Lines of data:
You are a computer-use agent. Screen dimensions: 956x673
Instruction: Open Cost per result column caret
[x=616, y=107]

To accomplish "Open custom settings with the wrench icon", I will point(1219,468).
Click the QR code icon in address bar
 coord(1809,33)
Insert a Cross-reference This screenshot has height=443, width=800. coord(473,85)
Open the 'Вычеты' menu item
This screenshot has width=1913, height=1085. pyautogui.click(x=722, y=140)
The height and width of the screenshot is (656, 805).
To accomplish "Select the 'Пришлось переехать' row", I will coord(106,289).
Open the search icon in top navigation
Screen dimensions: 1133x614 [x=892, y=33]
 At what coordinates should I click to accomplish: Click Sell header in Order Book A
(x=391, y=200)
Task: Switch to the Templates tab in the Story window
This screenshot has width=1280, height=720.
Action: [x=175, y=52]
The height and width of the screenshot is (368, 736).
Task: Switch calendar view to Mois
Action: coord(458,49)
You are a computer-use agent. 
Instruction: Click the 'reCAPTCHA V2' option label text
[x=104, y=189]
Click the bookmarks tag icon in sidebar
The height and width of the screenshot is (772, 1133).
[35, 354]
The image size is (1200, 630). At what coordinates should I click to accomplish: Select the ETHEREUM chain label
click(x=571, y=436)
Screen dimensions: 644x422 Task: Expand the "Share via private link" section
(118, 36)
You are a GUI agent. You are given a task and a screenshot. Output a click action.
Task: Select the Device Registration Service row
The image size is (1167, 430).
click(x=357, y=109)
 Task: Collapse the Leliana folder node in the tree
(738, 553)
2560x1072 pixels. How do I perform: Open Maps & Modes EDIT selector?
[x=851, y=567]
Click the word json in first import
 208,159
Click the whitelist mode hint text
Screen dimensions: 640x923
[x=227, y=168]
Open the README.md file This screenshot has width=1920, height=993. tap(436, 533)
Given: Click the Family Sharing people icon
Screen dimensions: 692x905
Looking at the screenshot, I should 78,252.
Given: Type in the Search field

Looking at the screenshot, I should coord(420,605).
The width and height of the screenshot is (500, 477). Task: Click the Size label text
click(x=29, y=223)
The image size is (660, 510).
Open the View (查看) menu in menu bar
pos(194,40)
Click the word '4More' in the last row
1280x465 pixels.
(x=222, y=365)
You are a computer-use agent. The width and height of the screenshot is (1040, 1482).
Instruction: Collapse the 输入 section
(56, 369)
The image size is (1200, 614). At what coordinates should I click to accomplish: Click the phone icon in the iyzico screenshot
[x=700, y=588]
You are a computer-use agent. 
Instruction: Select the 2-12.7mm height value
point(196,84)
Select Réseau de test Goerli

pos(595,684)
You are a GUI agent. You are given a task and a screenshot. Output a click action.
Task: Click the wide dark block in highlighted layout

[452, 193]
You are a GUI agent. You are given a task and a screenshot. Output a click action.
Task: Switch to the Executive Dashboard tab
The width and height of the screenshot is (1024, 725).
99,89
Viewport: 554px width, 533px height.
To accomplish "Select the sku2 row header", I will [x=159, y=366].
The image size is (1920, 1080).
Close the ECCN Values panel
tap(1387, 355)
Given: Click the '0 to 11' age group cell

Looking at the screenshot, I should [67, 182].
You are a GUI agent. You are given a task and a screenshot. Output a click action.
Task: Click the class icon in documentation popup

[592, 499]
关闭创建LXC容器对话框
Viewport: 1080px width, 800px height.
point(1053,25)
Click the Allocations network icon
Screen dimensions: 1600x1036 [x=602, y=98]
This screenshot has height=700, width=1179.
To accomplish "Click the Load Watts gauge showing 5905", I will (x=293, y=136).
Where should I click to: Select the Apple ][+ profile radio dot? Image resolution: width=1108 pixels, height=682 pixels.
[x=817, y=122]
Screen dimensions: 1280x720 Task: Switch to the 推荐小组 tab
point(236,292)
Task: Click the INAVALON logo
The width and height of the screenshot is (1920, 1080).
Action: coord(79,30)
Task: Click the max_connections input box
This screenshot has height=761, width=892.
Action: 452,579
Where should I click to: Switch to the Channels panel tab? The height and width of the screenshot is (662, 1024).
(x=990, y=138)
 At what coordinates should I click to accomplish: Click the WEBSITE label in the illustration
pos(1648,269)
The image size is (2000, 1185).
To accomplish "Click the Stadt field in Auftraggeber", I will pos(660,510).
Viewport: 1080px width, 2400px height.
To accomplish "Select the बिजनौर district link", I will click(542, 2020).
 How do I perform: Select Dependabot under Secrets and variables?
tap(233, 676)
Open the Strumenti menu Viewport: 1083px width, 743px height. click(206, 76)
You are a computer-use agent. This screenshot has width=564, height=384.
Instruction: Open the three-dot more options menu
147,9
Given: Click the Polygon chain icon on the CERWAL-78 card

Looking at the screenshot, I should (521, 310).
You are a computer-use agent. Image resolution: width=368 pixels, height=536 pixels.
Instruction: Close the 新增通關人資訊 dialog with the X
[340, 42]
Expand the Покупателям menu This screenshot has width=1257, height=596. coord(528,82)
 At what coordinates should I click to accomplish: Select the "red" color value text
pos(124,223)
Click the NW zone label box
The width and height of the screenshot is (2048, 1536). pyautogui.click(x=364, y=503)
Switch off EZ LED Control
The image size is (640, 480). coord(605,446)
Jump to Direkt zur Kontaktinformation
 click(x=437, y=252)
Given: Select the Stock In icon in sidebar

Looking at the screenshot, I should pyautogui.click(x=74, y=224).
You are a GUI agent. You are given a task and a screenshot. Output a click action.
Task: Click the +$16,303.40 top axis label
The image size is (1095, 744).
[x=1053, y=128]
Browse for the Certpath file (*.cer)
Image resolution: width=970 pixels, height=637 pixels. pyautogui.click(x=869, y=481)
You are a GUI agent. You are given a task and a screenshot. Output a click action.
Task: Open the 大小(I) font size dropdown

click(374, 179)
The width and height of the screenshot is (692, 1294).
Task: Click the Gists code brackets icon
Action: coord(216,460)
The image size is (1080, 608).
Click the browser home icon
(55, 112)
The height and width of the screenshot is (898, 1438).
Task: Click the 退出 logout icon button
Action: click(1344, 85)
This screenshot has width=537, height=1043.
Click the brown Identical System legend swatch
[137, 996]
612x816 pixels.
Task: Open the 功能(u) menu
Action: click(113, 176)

• PROBLEM REQUIREMENTS:
Swap every "GUI agent" in the data above for "desktop agent", leaving the rest of the lines untouched.

• COMPLETE OUTPUT:
You are a computer-use agent. Screen dimensions: 956x673
Instruction: Open Cost per result column caret
[x=616, y=107]

To accomplish "Open custom settings with the wrench icon", I will point(1219,468).
Click the QR code icon in address bar
 coord(1809,33)
Insert a Cross-reference This screenshot has height=443, width=800. coord(473,85)
Open the 'Вычеты' menu item
This screenshot has width=1913, height=1085. pyautogui.click(x=722, y=140)
The height and width of the screenshot is (656, 805).
To accomplish "Select the 'Пришлось переехать' row", I will coord(106,289).
Open the search icon in top navigation
Screen dimensions: 1133x614 [x=892, y=33]
 At what coordinates should I click to accomplish: Click Sell header in Order Book A
(x=391, y=200)
Task: Switch to the Templates tab in the Story window
This screenshot has width=1280, height=720.
Action: [x=175, y=52]
The height and width of the screenshot is (368, 736).
Task: Switch calendar view to Mois
Action: coord(458,49)
You are a computer-use agent. 
Instruction: Click the 'reCAPTCHA V2' option label text
[x=104, y=189]
Click the bookmarks tag icon in sidebar
The height and width of the screenshot is (772, 1133).
[35, 354]
The image size is (1200, 630). At what coordinates should I click to accomplish: Select the ETHEREUM chain label
click(x=571, y=436)
Screen dimensions: 644x422 Task: Expand the "Share via private link" section
(118, 36)
You are a desktop agent. You are given a task and a screenshot. Output a click action.
Task: Select the Device Registration Service row
The image size is (1167, 430).
click(x=357, y=109)
 Task: Collapse the Leliana folder node in the tree
(738, 553)
2560x1072 pixels. How do I perform: Open Maps & Modes EDIT selector?
[x=851, y=567]
Click the word json in first import
 208,159
Click the whitelist mode hint text
Screen dimensions: 640x923
[x=227, y=168]
Open the README.md file This screenshot has width=1920, height=993. tap(436, 533)
Given: Click the Family Sharing people icon
Screen dimensions: 692x905
Looking at the screenshot, I should 78,252.
Given: Type in the Search field

Looking at the screenshot, I should coord(420,605).
The width and height of the screenshot is (500, 477). Task: Click the Size label text
click(x=29, y=223)
The image size is (660, 510).
Open the View (查看) menu in menu bar
pos(194,40)
Click the word '4More' in the last row
1280x465 pixels.
(x=222, y=365)
You are a computer-use agent. The width and height of the screenshot is (1040, 1482).
Instruction: Collapse the 输入 section
(56, 369)
The image size is (1200, 614). At what coordinates should I click to accomplish: Click the phone icon in the iyzico screenshot
[x=700, y=588]
You are a computer-use agent. 
Instruction: Select the 2-12.7mm height value
point(196,84)
Select Réseau de test Goerli

pos(595,684)
You are a desktop agent. You are given a task and a screenshot. Output a click action.
Task: Click the wide dark block in highlighted layout

[452, 193]
You are a desktop agent. You are given a task and a screenshot. Output a click action.
Task: Switch to the Executive Dashboard tab
The width and height of the screenshot is (1024, 725).
99,89
Viewport: 554px width, 533px height.
To accomplish "Select the sku2 row header", I will [x=159, y=366].
The image size is (1920, 1080).
Close the ECCN Values panel
tap(1387, 355)
Given: Click the '0 to 11' age group cell

Looking at the screenshot, I should [67, 182].
You are a desktop agent. You are given a task and a screenshot. Output a click action.
Task: Click the class icon in documentation popup

[592, 499]
关闭创建LXC容器对话框
Viewport: 1080px width, 800px height.
point(1053,25)
Click the Allocations network icon
Screen dimensions: 1600x1036 [x=602, y=98]
This screenshot has height=700, width=1179.
To accomplish "Click the Load Watts gauge showing 5905", I will (x=293, y=136).
Where should I click to: Select the Apple ][+ profile radio dot? Image resolution: width=1108 pixels, height=682 pixels.
[x=817, y=122]
Screen dimensions: 1280x720 Task: Switch to the 推荐小组 tab
point(236,292)
Task: Click the INAVALON logo
The width and height of the screenshot is (1920, 1080).
Action: coord(79,30)
Task: Click the max_connections input box
This screenshot has height=761, width=892.
Action: 452,579
Where should I click to: Switch to the Channels panel tab? The height and width of the screenshot is (662, 1024).
(x=990, y=138)
 At what coordinates should I click to accomplish: Click the WEBSITE label in the illustration
pos(1648,269)
The image size is (2000, 1185).
To accomplish "Click the Stadt field in Auftraggeber", I will pos(660,510).
Viewport: 1080px width, 2400px height.
To accomplish "Select the बिजनौर district link", I will click(542, 2020).
 How do I perform: Select Dependabot under Secrets and variables?
tap(233, 676)
Open the Strumenti menu Viewport: 1083px width, 743px height. click(206, 76)
You are a computer-use agent. This screenshot has width=564, height=384.
Instruction: Open the three-dot more options menu
147,9
Given: Click the Polygon chain icon on the CERWAL-78 card

Looking at the screenshot, I should (521, 310).
You are a computer-use agent. Image resolution: width=368 pixels, height=536 pixels.
Instruction: Close the 新增通關人資訊 dialog with the X
[340, 42]
Expand the Покупателям menu This screenshot has width=1257, height=596. coord(528,82)
 At what coordinates should I click to accomplish: Select the "red" color value text
pos(124,223)
Click the NW zone label box
The width and height of the screenshot is (2048, 1536). pyautogui.click(x=364, y=503)
Switch off EZ LED Control
The image size is (640, 480). coord(605,446)
Jump to Direkt zur Kontaktinformation
 click(x=437, y=252)
Given: Select the Stock In icon in sidebar

Looking at the screenshot, I should pyautogui.click(x=74, y=224).
You are a desktop agent. You are given a task and a screenshot. Output a click action.
Task: Click the +$16,303.40 top axis label
The image size is (1095, 744).
[x=1053, y=128]
Browse for the Certpath file (*.cer)
Image resolution: width=970 pixels, height=637 pixels. pyautogui.click(x=869, y=481)
You are a desktop agent. You are given a task and a screenshot. Output a click action.
Task: Open the 大小(I) font size dropdown

click(374, 179)
The width and height of the screenshot is (692, 1294).
Task: Click the Gists code brackets icon
Action: coord(216,460)
The image size is (1080, 608).
Click the browser home icon
(55, 112)
The height and width of the screenshot is (898, 1438).
Task: Click the 退出 logout icon button
Action: click(1344, 85)
This screenshot has width=537, height=1043.
Click the brown Identical System legend swatch
[137, 996]
612x816 pixels.
Task: Open the 功能(u) menu
Action: click(113, 176)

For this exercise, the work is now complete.